Still, it seemed a prime time to mention our own hazy endeavors in persuading elections, and that angle was entirely absent. Even if it’s not the entire conversation, it’s fairly part of it.
Here’s more food for thought: what that number of U.S. election persuasions doesn’t include is interferences in at least dozens of countries such as Honduras, where the U.S. pumped guns into a military that ultimately overthrew the democratically-elected government in 2009, a coup that was recognized around the world, except within our supportive borders.
“They gave us guns in exchange for control,” my San Pedro Sula friend Eduardo commented recently, remarking on the long U.S. history of involvement and current support for dictator Juan Orlando Hernandez. “The U.S. owns us.”
For me, as most (white, particularly) Americans, this education has been a trial. Partly thanks to a cultural society that omits these particular pieces of history, I’m still learning of just how meaningful — and harmful — the hand of my home country has been in other places.
It requires some introspection.
Are we upset about the basic principles of democracy being broken? Or are we simply angry it happened to us?

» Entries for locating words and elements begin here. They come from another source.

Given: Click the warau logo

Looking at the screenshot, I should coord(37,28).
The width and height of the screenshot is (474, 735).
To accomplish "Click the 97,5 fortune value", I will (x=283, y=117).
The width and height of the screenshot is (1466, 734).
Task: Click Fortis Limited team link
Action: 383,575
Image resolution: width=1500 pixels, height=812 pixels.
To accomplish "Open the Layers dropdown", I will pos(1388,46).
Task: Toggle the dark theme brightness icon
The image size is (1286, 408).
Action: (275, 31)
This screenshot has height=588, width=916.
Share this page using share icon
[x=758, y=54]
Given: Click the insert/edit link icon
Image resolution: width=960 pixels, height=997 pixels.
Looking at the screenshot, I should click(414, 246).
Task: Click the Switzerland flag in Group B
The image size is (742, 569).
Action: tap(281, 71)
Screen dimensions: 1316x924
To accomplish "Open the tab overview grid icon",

Can we imagine, work up the same level of incense, over citizens in other countries feeling the same disgust and humiliation with our government as the perpetrator? Can we possibly understand how people in those places could be similarly aghast at foreign involvement in dictating their leadership, their way of life?
And if not, can we consider the reasons why? Can we not fathom that people in these countries might also be capable, urgently motivated, to cast their own fate, regardless of the political system?
Being horrified with the comprehension that Russia was probably involved in the last U.S. election is one thing.
But without understanding our own role, we can’t have the full conversation.